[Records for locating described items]
"""
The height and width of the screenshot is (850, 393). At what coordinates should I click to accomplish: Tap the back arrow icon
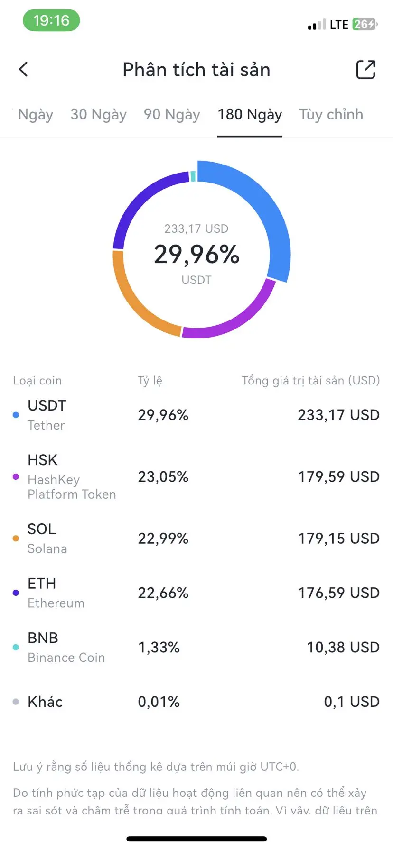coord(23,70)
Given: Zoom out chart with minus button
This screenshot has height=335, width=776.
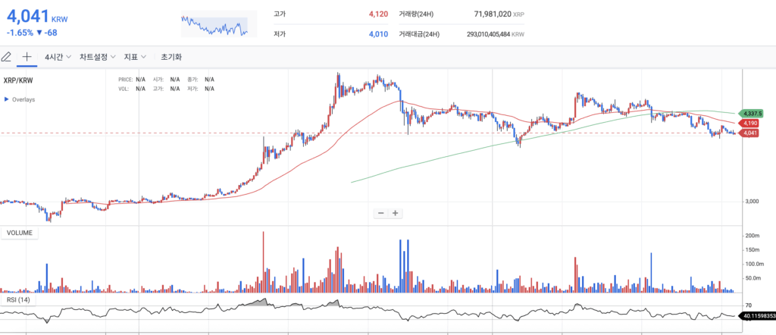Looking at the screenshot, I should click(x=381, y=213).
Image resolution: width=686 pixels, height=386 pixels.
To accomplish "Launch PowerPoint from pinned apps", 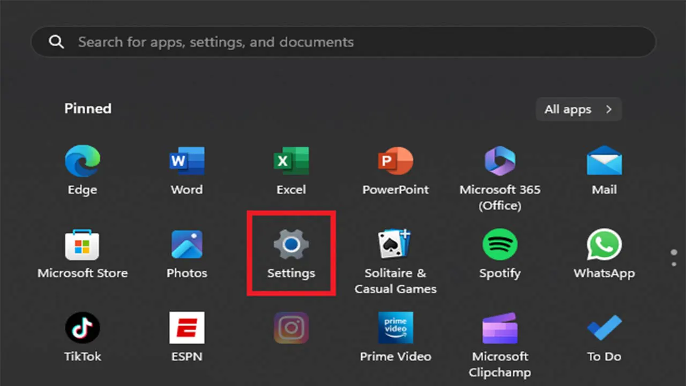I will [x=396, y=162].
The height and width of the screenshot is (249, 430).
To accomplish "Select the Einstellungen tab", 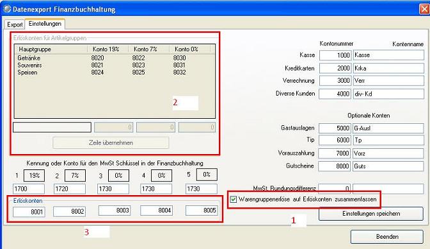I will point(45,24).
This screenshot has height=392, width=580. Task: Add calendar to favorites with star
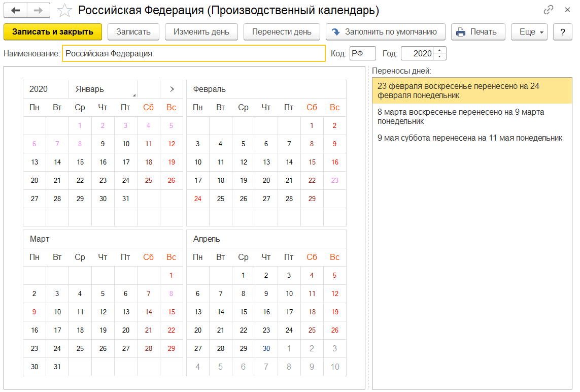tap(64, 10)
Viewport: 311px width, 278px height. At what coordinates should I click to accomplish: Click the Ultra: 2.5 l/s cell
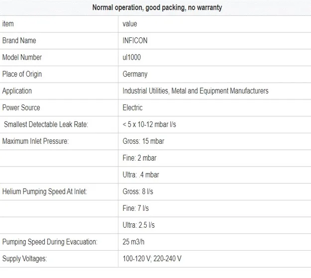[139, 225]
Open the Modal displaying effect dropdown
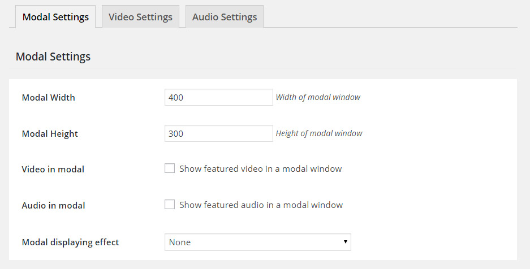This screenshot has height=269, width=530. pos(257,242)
"""
**Challenge**
Gather every line of the items above that contains the word "with", and copy each of those lines in full.

**Solution to this task**
Given: Zoom out chart with minus button
This screenshot has height=392, width=580. Task: Add calendar to favorites with star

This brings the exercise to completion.